We are all facing competitive pressure. To be good, is not enough- you got to be different! – captivating and compelling to stand out in todays crowded marketplace. The number of competitors and number of products on the market is growing quickly in almost every sector. Well, you are not alone; this article will talk about why differentiation is so difficult for manufacturing and strategies on how to improve.
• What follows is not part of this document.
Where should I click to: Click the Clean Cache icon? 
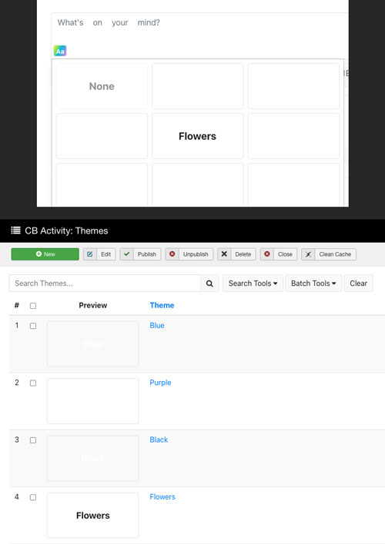click(x=308, y=254)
While competition increases, many markets are growing and entirely new markets are also being created. The rewards for standing out, and serving more customers only increases the pressure to stand out. Its not uncommon to see areas where the top 20% of companies serve 80% of all customers, sometimes the ratios are even more skewed.
Competing on cost:
Manufacturers focus on cost optimization to increase margins; however, many companies have realized that you can’t succeed by focussing on costs alone. Almost no matter what you do, there are competitors with lower cost of labor, lower cost of rent and lower cost of raw material. Companies operating overseas also don’t have to deal with regulation costs for minimum wage, safety, certification or environment. We’ve consulted many companies (perhaps like yours) who have competitor/copy-cat companies offering a similar quality product overseas for 60% less. The Huffington Post published an article on why Chinese can produce products cheaper.: “The average hourly wage for Chinese manufacturing workers is less than a tenth that of their average U.S. counterparts, according to the Bureau of Labor Statistics. It being about twice as cheap to live in China, those lower Chinese wages go further. But Chinese factory workers also tend to work longer hours, making them more appealing to some employers.” Companies based in North America can not succeed by competing on cost alone.
Competing on Innovation:
Innovation has been touted as a key way to compete, innovation is also vague, unclear and just really hard to do. How can you convince customers to pay more for your product? How can you change your products and increase margins? We’ve seen blockbuster products like the iPod, iPhone charge three times more for a product with fewer features – how can you do that?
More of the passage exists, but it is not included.